Antalya deplasmanı zordur böyle zamanlarda. Zorunluluğun da payı olmakla beraber eminim ben kadar herkesin kafası karıştı kadrolar açıklandığında. Ama hocası Sergen Yalçın olunca, insan korkmuyor hiçbir koşulda, şaşırsa da “var elbet bir bildiği” demekten öte gidemiyor sonuçta. Kalede Ersin var diye mi dört maçtır gol yemiyorduk yoksa Mert’e mi denk geldi acaba Antalya? İlk maçıydı gerçi. Ersin çok moralsiz veya oynayamayacak kadar yorgundu belki. Çok gönülden, çok yürekten sevdiği için en çok annesinin nazarı değermiş ya insana; biz de öyle büyük seviyoruz ki Beşiktaş’ı, gözümüzle yedik koca takımı, kamyon gibi devirdik daha ilk ayda. Sıkışık trafikte yüksek tempo oynuyor olmanın etkisi fazla olsa da zeminlerin kötülüğü tüm takımları böyle vuracak zamanla. Evde oynuyoruz saha berbat, deplasmanlara gidiyoruz oralar bizden beter. Bu işin bir çaresi yoksa ne yapılmalı bilmiyorum ama eğer en ufak bir ihtimal varsa zeminleri onarmaya, kulüplerin şu an ilk işi bu olmalı. Aksi taktirde kayıplar çok daha can yakıcı olacak maddi manevi…
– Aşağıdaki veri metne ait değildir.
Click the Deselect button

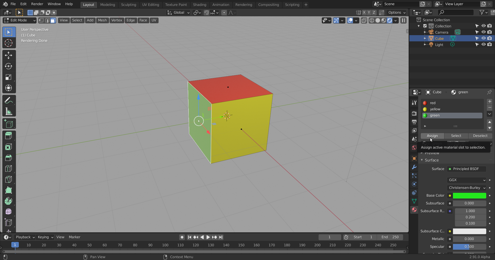coord(480,136)
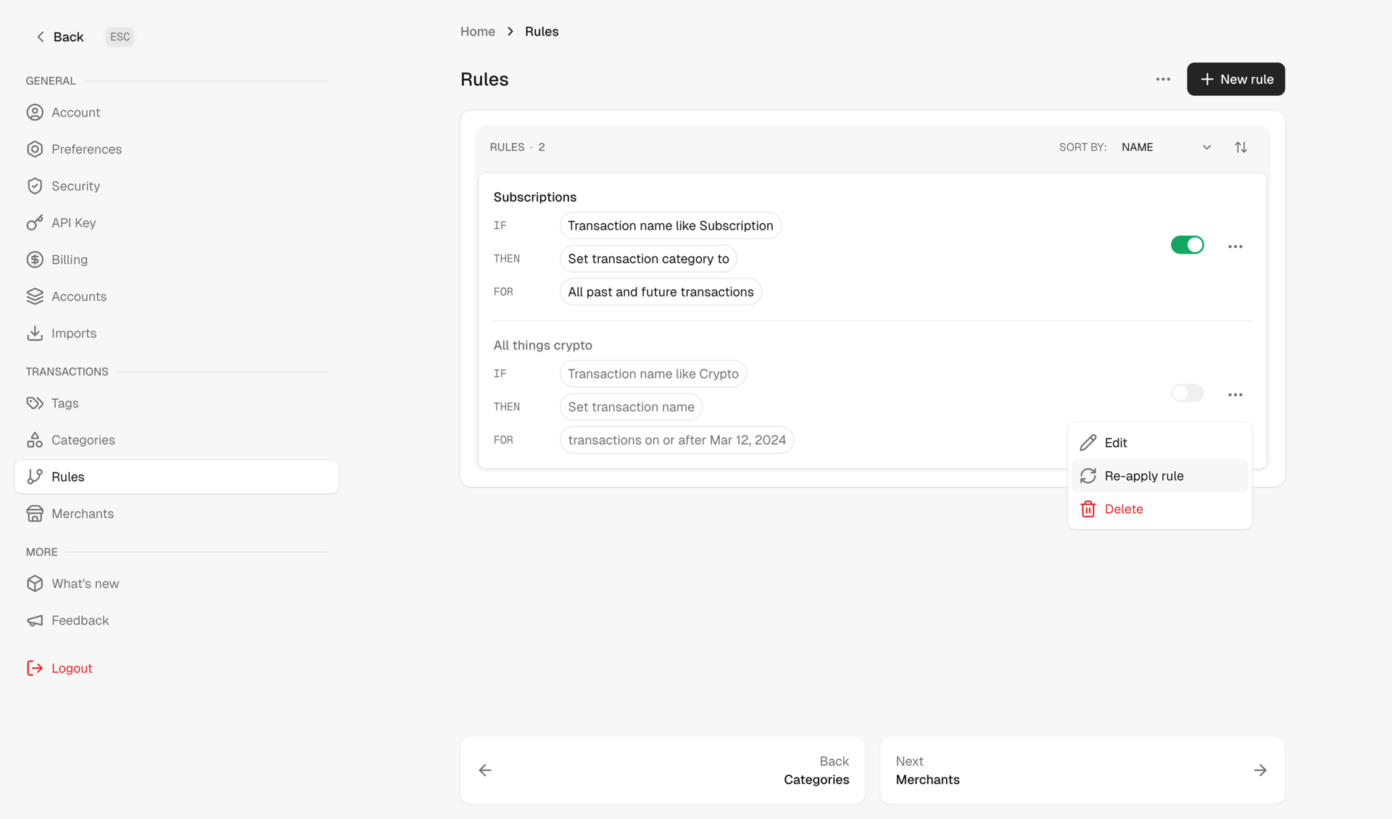The image size is (1392, 819).
Task: Create a new rule
Action: (x=1235, y=79)
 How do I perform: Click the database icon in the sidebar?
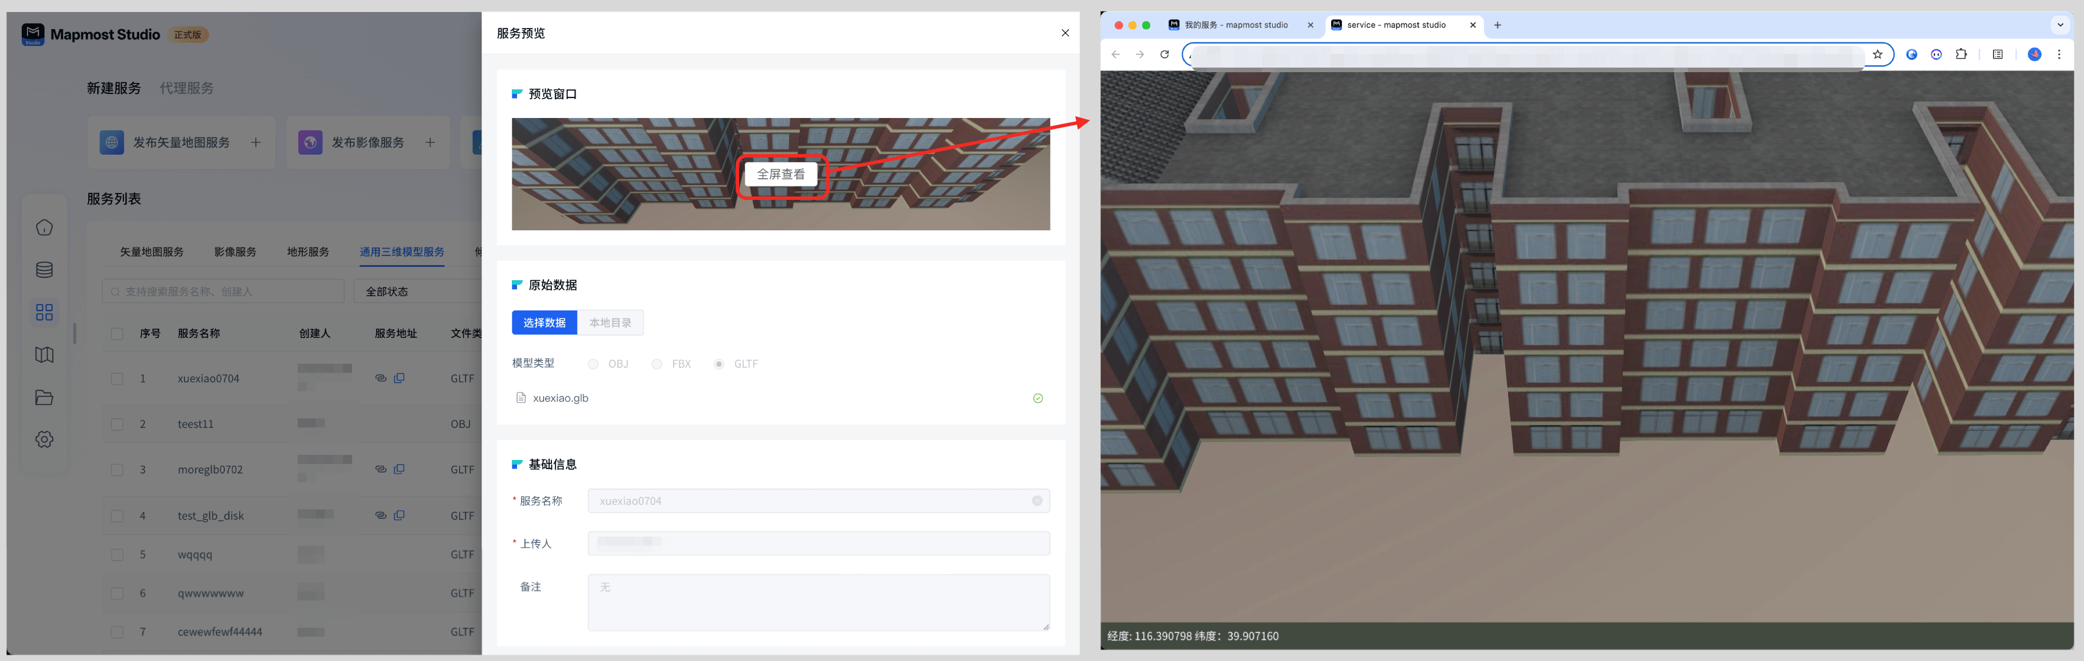[x=44, y=270]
Ne olursa olsun 11 kişi çıktık sahaya. Mehmet Topal’ın kırmızı kart görme çabası, rakibe asiste benzer verdiği hatalı pası ile günün soru işaretiydi. Yıldızlarımız ve dört maçlık lig şovumuz biraz
şımartmış gibiydi maçın başlangıcında. Antalyaspor hafife alınmış gibi sanki… En azından öyle bir izlenim verdi. Affı olmayan duygulardan biri, rakibi hafife alma. Olmadı da zaten, kısa sürede 2-0 ile sanırım kenarda izleyen, içeride oynayan herkes kendine geldi. İşte ibrenin yönü burada değişti.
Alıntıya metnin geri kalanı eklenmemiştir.